■ Work instruction 1
In the post about the writer's home, how did the writer come to buy the house?
■ Work instruction 2
Write a few more lines of the post about the writer's home, picking up after its final sentence and keeping its short, personal style.

■ Excerpt
"""

December 6, 2022, 8:15 am
Filed under: Attitude & Aptitude, Childhood, Colenso, Comment, Family, New Zealand

This is a photo of my home. Obviously taken at night.

I love this place.

It’s probably my favourite place of all the places I’ve ever lived.

Of course, being able to have any home is a total privilege … so having one you really love is bordering on obscene. I get that.

And it’s obscene how much I love this place.

The fact it’s built into the trees.

That it’s surrounded by nature.

That it has outside decks on multiple floors.

That it’s close to work and yet feels a million miles away.

And then there’s the fact we bought it without having seen it – or even being in the country – which just makes it feel like we won the lottery. Except we paid a shitload for the ticket, haha.

So knowing one day we’ll leave it makes it all the more difficult.

Of course we don’t know when, but it will happen.

And while we’ve talked about trying to build an exect replica wherever we end up next … we know even if it was identical, it wouldn’t be the same.

Because a home is more than those walls.

It’s the environment. The surrounding area. The community. The moment in time.

Which is why I especially love the top pic.

Because while it doesn’t show much, it shows just enough.

"""

■ Entries provided
"""

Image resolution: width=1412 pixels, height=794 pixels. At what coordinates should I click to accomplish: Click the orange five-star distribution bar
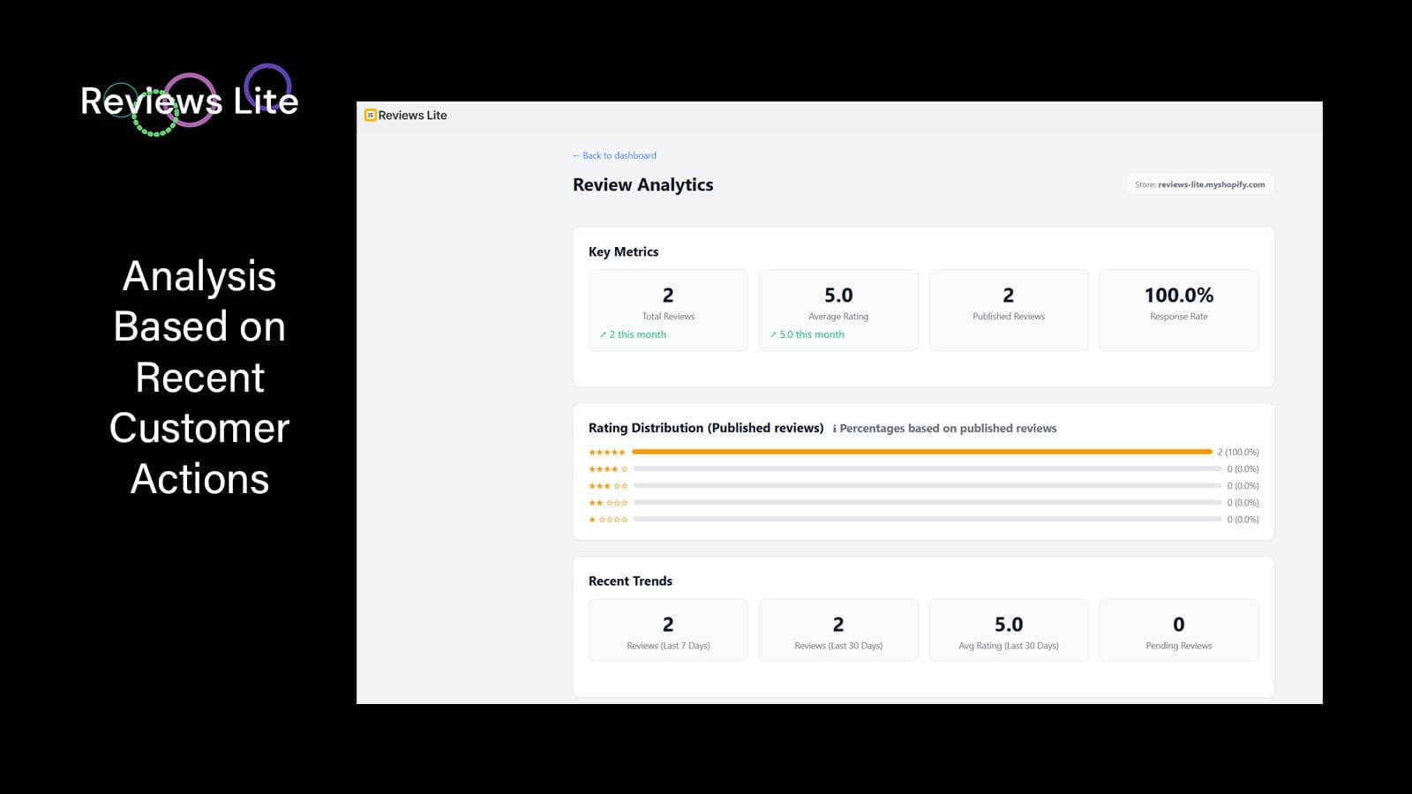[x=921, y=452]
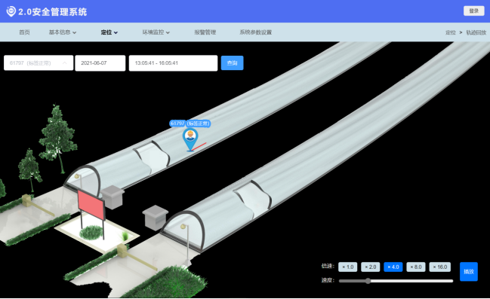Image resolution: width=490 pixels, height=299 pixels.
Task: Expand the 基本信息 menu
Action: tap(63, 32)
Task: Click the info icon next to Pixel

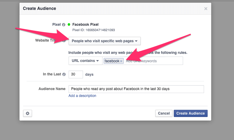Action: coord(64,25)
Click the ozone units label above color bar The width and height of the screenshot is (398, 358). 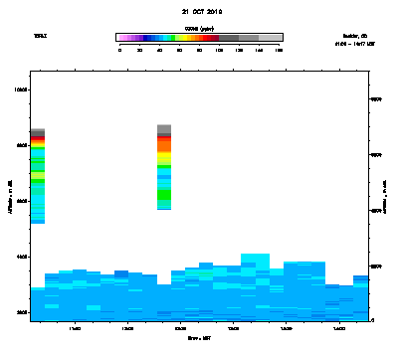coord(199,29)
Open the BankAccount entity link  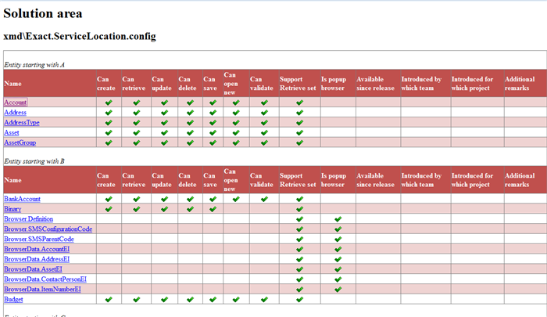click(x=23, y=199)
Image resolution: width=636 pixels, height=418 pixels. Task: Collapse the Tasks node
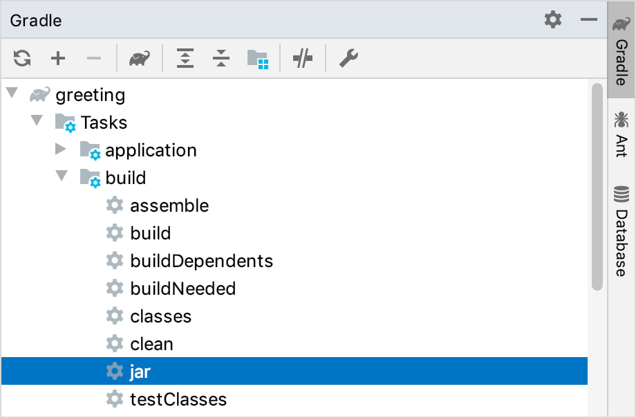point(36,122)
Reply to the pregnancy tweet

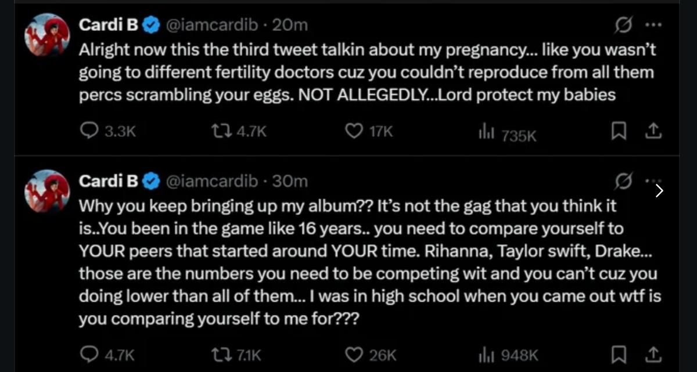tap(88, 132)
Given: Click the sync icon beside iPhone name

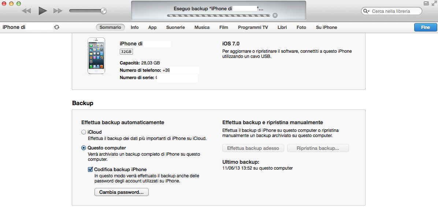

"""

■ Response 1
They bought it without having seen it, and without even being in the country.

■ Response 2
A big steel door that holds a warm, inviting shelter.

A place where my family could blossom again after the challenges of covid.

A building where my son, wife and cat could connect to the privilege of living in New Zealand.

In many ways, it’s the most ‘family’ home we’ve had.

I don’t mean that in terms of size, but in our connection to it … which given we’ve lived in other places for far longer is testimony to what it means to us.

What New Zealand has done for us.

What Colenso made happen for us.

Leaving it will be terribly, terribly hard.

And while people reading this may rightfully say, “stop wishing your life away” … the reality is it means we’re not taking anything for granted. We notice and embrace every detail. We remain thankful for what we have. And in my book, that’s an act of love … which may be the most mature thing I’ve ever said, let alone done, in my life.